### SUPPLIED RECORDS:
_ _ _

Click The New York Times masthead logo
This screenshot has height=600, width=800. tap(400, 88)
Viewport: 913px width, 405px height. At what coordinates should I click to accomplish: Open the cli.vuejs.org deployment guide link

_ _ _

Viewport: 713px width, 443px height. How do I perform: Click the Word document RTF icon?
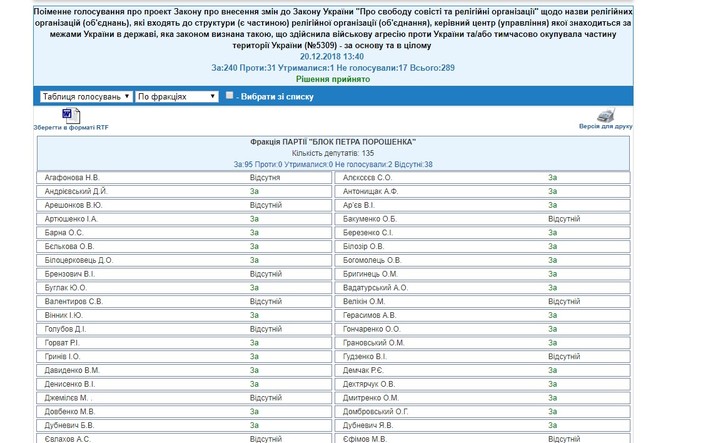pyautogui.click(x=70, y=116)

_ _ _

### INSTRUCTIONS TO FOLLOW:
What is asked for is an exact copy of the lines above from the one containing "Click The New York Times masthead logo" through the one containing "Viewport: 913px width, 405px", and only those.

### TASK RESULT:
Click The New York Times masthead logo
This screenshot has height=600, width=800. tap(400, 88)
Viewport: 913px width, 405px height. At what coordinates should I click to accomplish: Open the cli.vuejs.org deployment guide link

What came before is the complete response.